Где-то над городом всходило солнце, утреннее небо было ослепительно пустым и холодным, но обещающим тепло – в общем, обычная погода (погода вообще мало что значит в жизни, разве только тема для разговора), но Одноклеточная несла эту погоду в сердце, как нетающий кусочек льда, и это окрашивало ее грусть в совсем особенные тона. Вагон метро был полупустым, сегодня он двигался неровно, толчками, качая и возмущая людей. Но Одноклеточная была спокойна – собственный кусочек льда хранил ее, не давая смешаться, срастись с маленьким и малоумным человеческим стадом. Есть одиночество срезанной ветки, есть одиночество горных вершин, есть одиночество песчинки среди песчаной пустыни. Именно это последнее она и знала, и любила; именно это она и чувствовала сейчас. Она отстраненно наблюдала, как синхронно меняется выражение лиц у двух десятков пассажиров при каждом неожиданном толчке вагона; все чувства, выражаемые лицами, были предельно примитивны. Интересно, подумала она, возможно ли одновременное выражение более высоких чувств? Возможно, например, любви к вождю, толстокожей любви к вождю; возможно – например, тупого экстаза. А возможно ли одновременное выражение всеми более тонких чувств? Например, на концерте хорошей музыки? Нет, на концерте настоящей музыки каждый ощущает что-то свое, только свое. Настоящая музыка открывает те подвалы нашей души, в которых водятся привидения, и выпускает эти привидения наружу, но у каждого – свои привидения. В этом отличие хорошей музыки от плохой – плохая навешивает амбарные замки на каждую хрустальную комнатку во дворце вашей собственной царственной души и навязывает вам свой собственный потный дух.

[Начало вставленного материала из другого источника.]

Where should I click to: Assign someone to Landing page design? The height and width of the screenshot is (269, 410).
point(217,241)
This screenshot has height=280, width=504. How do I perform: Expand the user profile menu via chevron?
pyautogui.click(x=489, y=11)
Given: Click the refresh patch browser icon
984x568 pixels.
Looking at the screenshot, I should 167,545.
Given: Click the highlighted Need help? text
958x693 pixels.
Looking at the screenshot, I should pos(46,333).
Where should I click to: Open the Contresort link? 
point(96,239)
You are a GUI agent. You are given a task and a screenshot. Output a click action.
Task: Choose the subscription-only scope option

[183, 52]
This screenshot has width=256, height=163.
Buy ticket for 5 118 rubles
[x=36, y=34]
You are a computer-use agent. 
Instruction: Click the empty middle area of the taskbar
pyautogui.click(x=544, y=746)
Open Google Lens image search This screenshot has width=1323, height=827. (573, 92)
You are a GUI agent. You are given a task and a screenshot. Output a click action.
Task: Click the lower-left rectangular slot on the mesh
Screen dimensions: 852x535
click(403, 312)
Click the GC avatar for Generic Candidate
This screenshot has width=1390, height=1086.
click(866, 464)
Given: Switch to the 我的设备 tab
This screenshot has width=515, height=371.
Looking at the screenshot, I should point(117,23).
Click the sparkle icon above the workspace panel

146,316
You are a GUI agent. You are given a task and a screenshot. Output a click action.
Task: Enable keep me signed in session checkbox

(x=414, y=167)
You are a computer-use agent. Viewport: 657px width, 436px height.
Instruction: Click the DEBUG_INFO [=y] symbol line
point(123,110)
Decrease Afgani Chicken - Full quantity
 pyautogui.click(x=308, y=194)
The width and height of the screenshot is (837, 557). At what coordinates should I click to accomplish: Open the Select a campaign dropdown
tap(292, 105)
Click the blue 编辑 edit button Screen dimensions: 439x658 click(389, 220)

Мелодия, звучащая снаружи, прекрасна лишь тогда, когда освобождает мелодию, томящуюся внутри.
Это объясняет всеобщую любовь к популярной музыке – у большинства людей внутри не звучит их собственная мелодия.
Она обратила внимание на женщину, сидящую напротив. Ее лицо тоже не выражало коллективизированных эмоций. Еще одна одинокая песчинка? – Нет, ее лицо слишком печально; мелодия в ее душе сейчас звучит слишком громко, чтобы услышать что-либо еще. Одноклеточная запомнила это лицо. Вагон двигался толчками, будто подземное городское сердце билось неровно и из последних сил проталкивало человеческие сгустки сквозь пустое пространство каротид.
Утром, в начале рабочего дня, воздушное настроение одиночества не покидало ее, но не давило и не пригибало ее к земле, как обычно, а напротив, возвышало над окружающими.
Лист вызвал ее к себе.
– Сейчас меня ждет посетительница, – сказал он, – но я не буду к ней спускаться. К ней спуститесь вы. Вопрос связан с деньгами, но дело обычное. Вы возьмете у нее четыре миллиона и принесете сюда.